Tuesday, September 29, 2009

What I see in the microscope

Here's something I do a lot of at work: injecting sea urchin eggs. Someone in the lab set up a video camera through the microscope to take this video of injections. You can see some eggs in sea water that have been stuck to the petri dish in a neat row. The eggs are about forty microns across, just barely large enough to see them with the naked eye as tiny specks in the plate. When an egg is fertilized with a sperm, it very quickly (within one minute) raises a membrane that prevents any other sperm from getting near. (A human egg doesn't do that, but it has other mechanisms to ensure that it's fertilized by only one sperm.) You can see in the video that all these eggs are fertilized except one at the very top of the frame. In about an hour and a half the fertilized eggs will all divide into two cells, and then there'll be no stopping them. In twenty-four hours they'll be cute little embryos, hatched from their membranes and swimming around the dish.
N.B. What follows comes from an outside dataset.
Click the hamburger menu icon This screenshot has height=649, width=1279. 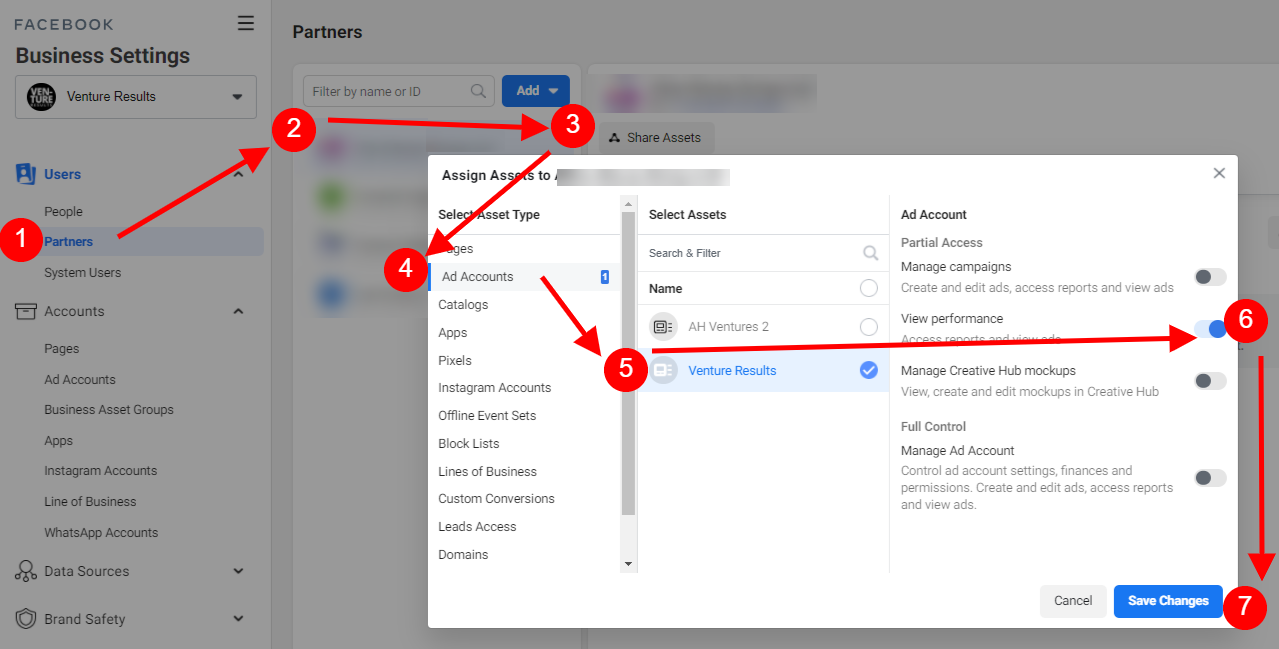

But first the little suckers get injected! In this video a microscopic needle lowers into focus. The person doing in the injecting has various fine controls that move the needle around. He rests the needle against an egg and then hits a foot pedal that forces a tiny amount of air into the needle, forcing an equally tiny amount of injection solution into the egg. You can see the light gray puff inside the egg where dense egg cytoplasm is suddenly displaced by less dense injection solution. There's no sound in the video, but in real life each injection makes a satisfying click-whoosh sound, and the whole thing is vaguely like playing a video game. I enjoy it. :)

What do we inject? Lots of stuff, but the most popular is a big piece of DNA called a BAC. The BAC usually contains a sea urchin gene of interest, and it also contains a gene from a jellyfish for green fluorescent protein (GFP). If all goes well, the injected DNA will use the sea urchin egg's cellular machinery to make a hybrid protein-- the protein from the gene of interest, and GFP that glows green under UV light. Then when the embryo's developed a bit, I can slap it on a microscope slide, turn off the lights in the room, shine a UV light through the slide, and see where the embryo is glowing. That tells me where the gene of interest is expressed.

That's the simplest experiment; there are also more complicated ways to use injections, but this post is plenty long already. Here's the video. :)


video

9 comments:

JimAroo said...

The Heavens proclaim the Glory of God and so do the fertilized sea urchin eggs.

Warren said...

That is cool. I take it there is some genetic or evolutionary research going on here?

That interesting genetic material... Does it have any similarity to whatever they stuck in to make the new "Glo-Fish" genetically modified aquarium fish they're selling all around the USA these days?

W

Rachel Gray said...

Jim-- whether you use a telescope or a microscope, there's awesome stuff to be found.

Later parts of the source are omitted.